Étant donné qu’Abou Dhabi finance également le prix Arab Booker Prize de cette année, l’émirat a presque le monopole des grands prix littéraires arabes. Cependant, tous les livres primés reflètent une conscience critique de grande envergure, et ils sont progressistes dans le sens libertaire, ils démontrent également un engagement social, provoquent des contradictions politiques et s’opposent parfois fortement aux représentations palliatives des sociétés arabes, en particulier religieuses.

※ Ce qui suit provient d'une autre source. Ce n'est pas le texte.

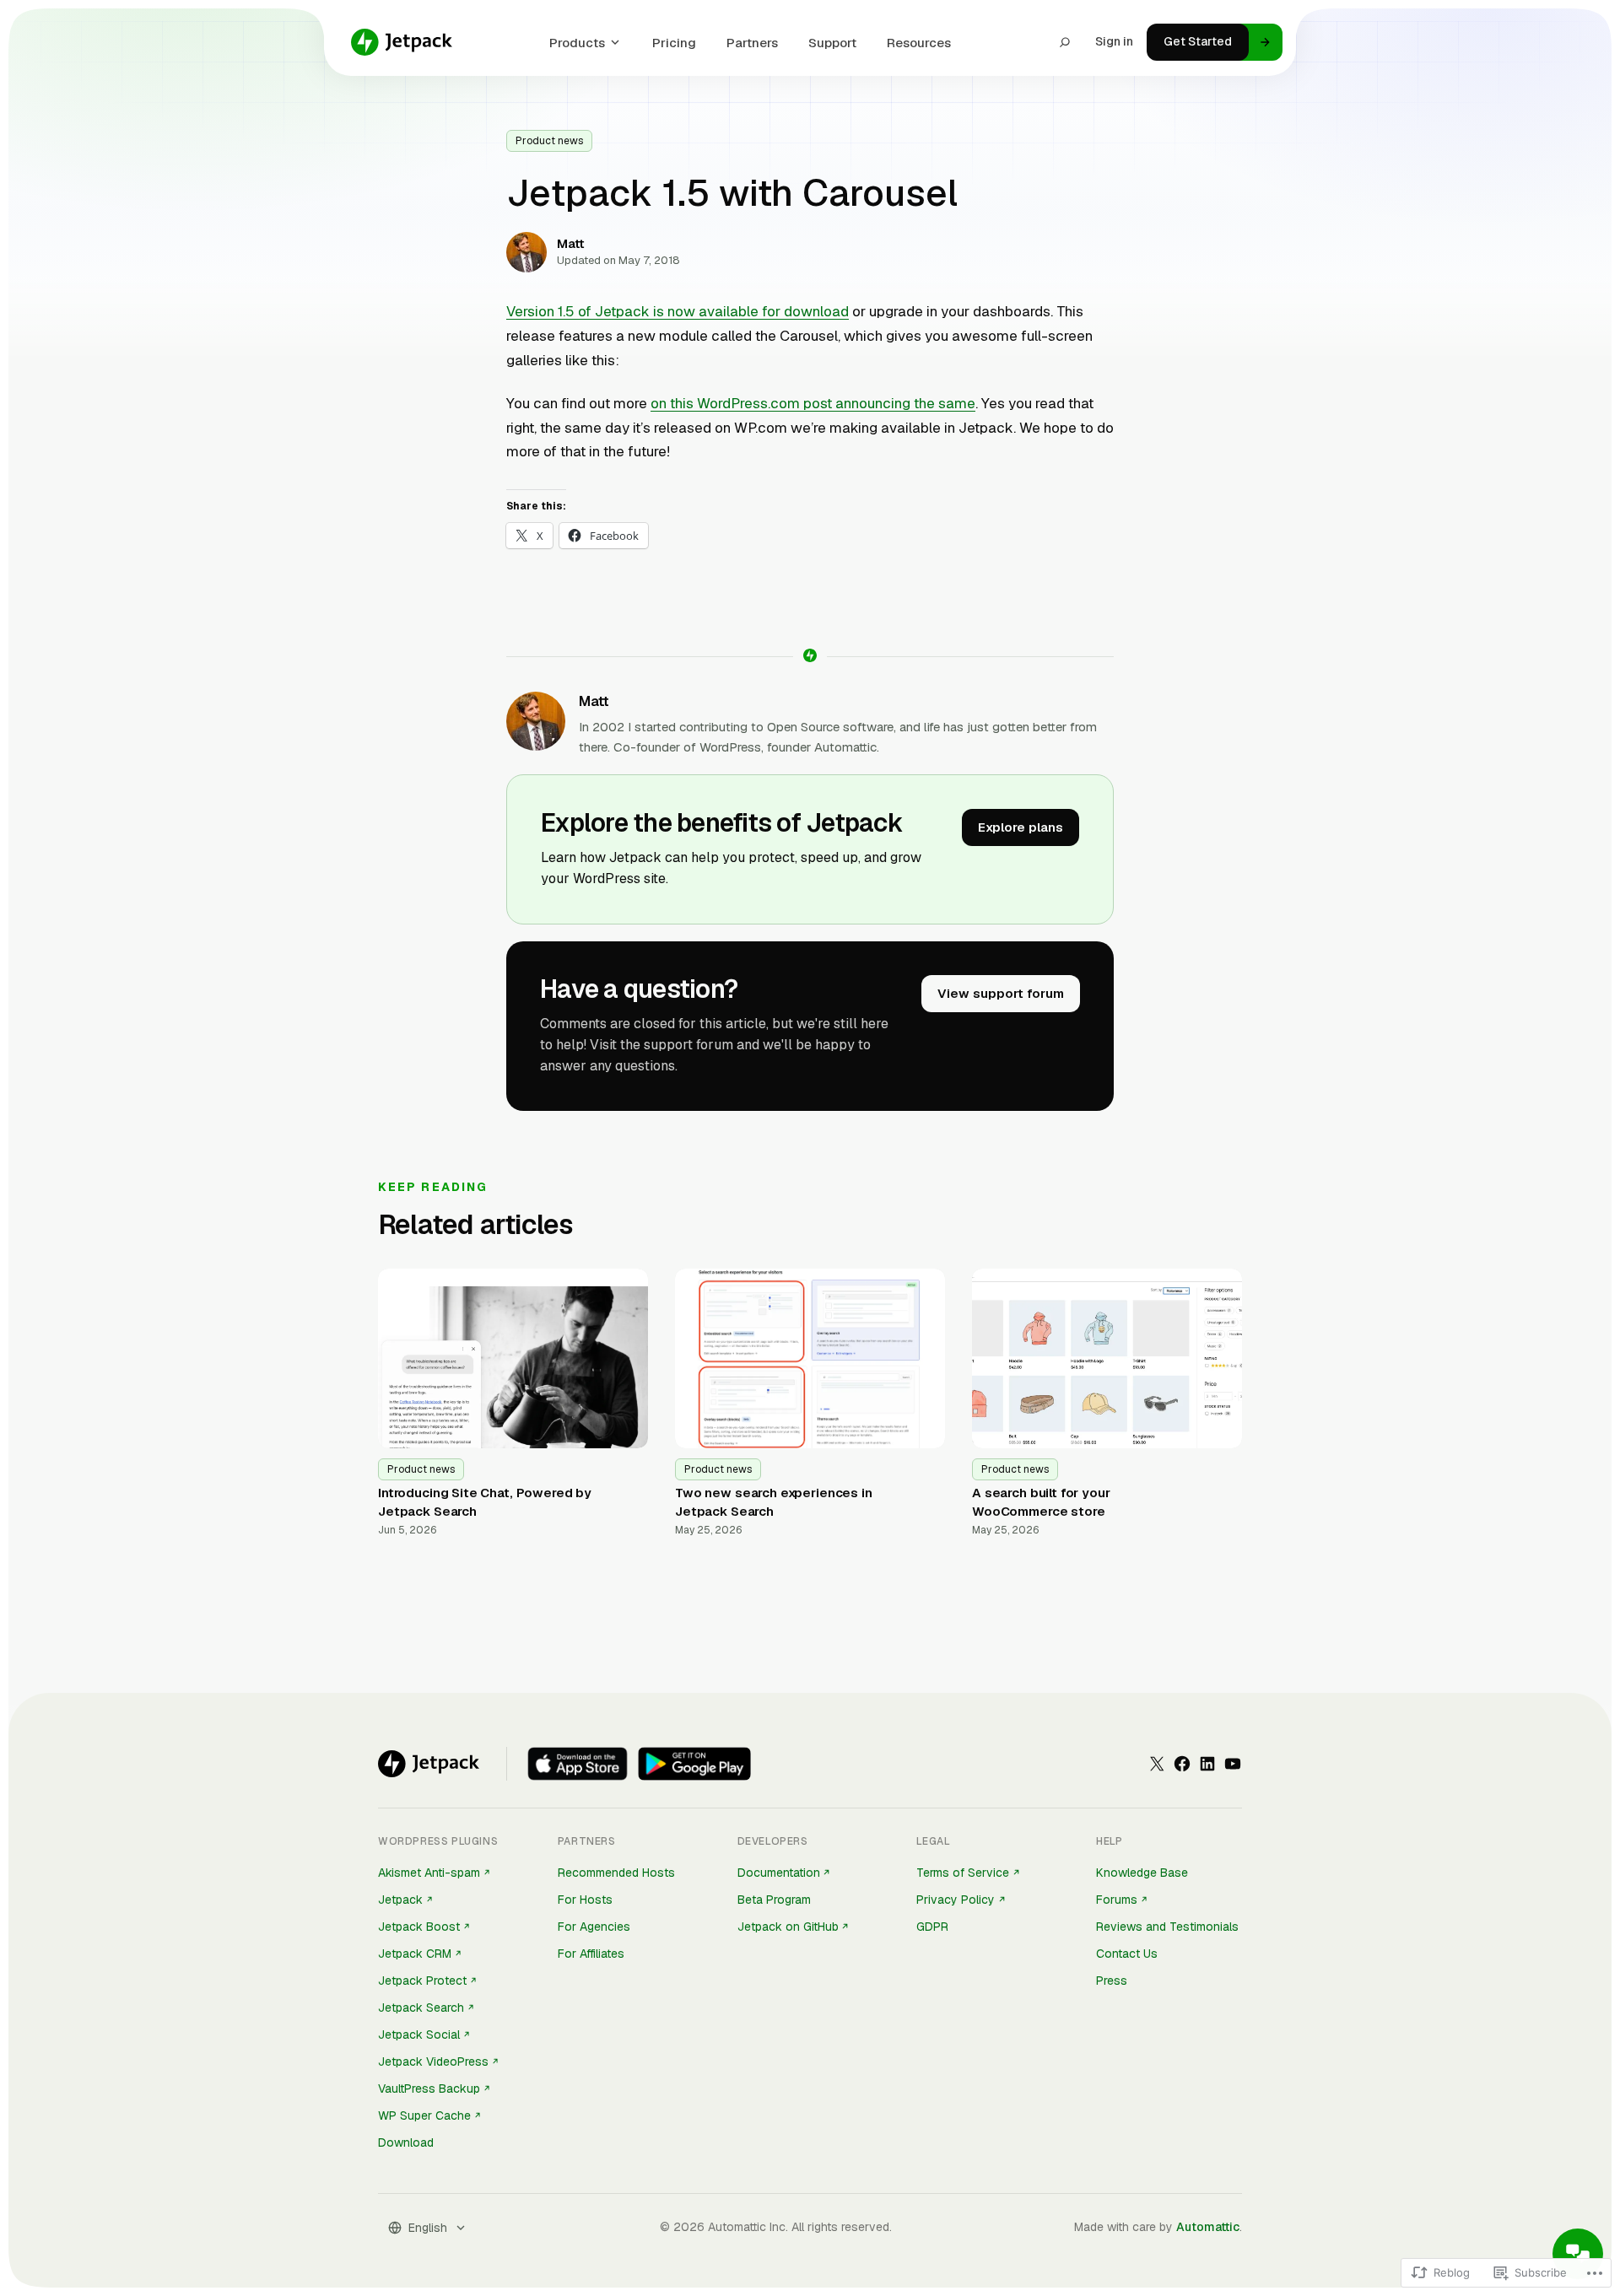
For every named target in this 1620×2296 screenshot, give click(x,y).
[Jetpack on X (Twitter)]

Cela ne veut pas dire que les Émirats arabes unis n’ont aucun agenda en ce qui concerne son financement des activités littéraires. Si on cherche une incarnation de cette politique culturelle, on tombe sur Omar Ghobash, né en 1971. Après avoir été ambassadeur à Moscou et à Paris, il est aujourd’hui secrétaire d’État auprès du ministère des Affaires étrangères. En tant que sponsor, il finance un prix pour la traduction de l’arabe, qui est annoncé par le magazine londonien Banipal. Ghobash ressemble à George Clooney, parle anglais, arabe, russe et français et il a mené une campagne publique pour un accord de paix avec Israël en 2020. Il sait personnellement que le monde arabe souffre, lorsque le conflit israélo-palestinien est violent : son père, Saif Ghobash, a été accidentellement abattu par des terroristes palestiniens en 1977.

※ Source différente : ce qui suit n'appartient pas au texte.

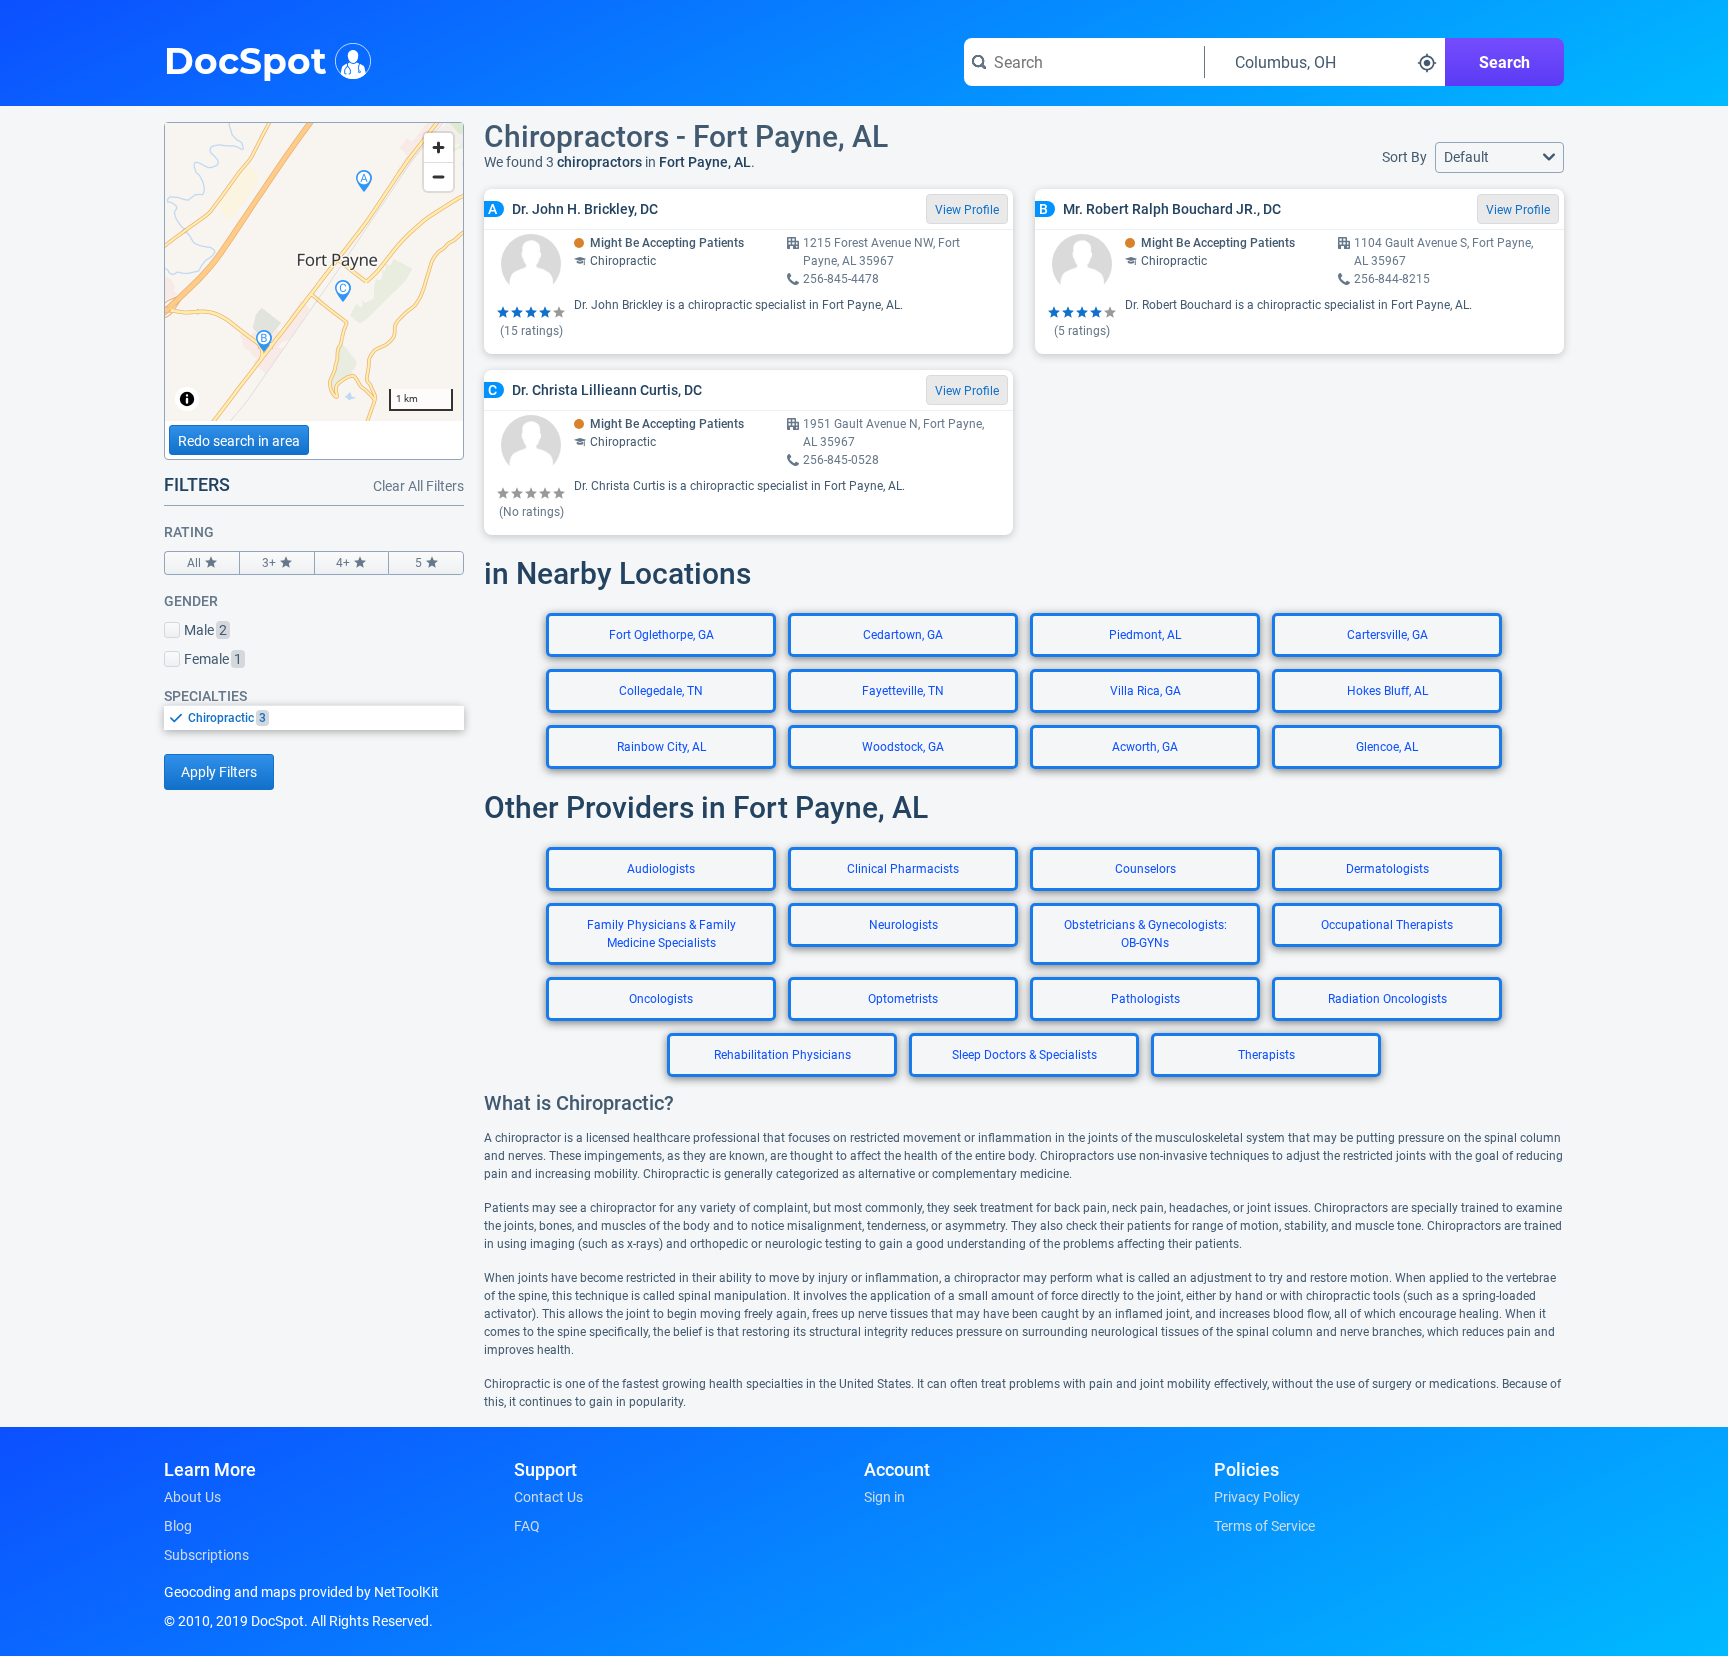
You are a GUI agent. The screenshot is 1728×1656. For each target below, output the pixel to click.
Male (205, 630)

Omar Ghobash a également écrit ce qui est considéré comme le communiqué culturel de la nouvelle politique émirienne. Il est apparu sous la forme d’un livre contenant des lettres fictives à son fils adolescent, qui souffrait des restrictions religieuses. Il a été publié en allemand sous le titre « Es gibt keinen Grund zu Hassen – Ein Liberer Islam ist möglich » (Aucune raison de haïr – l’islam libéral est possible) en 2017 par la maison Rowohlt. La vision de Ghobash est une sorte d’humanisme islamique apolitique qui met l’accent sur le chemin individuel et veut briser l’extrémisme de la religion très politisée des Frères musulmans et des courants djihadistes en général.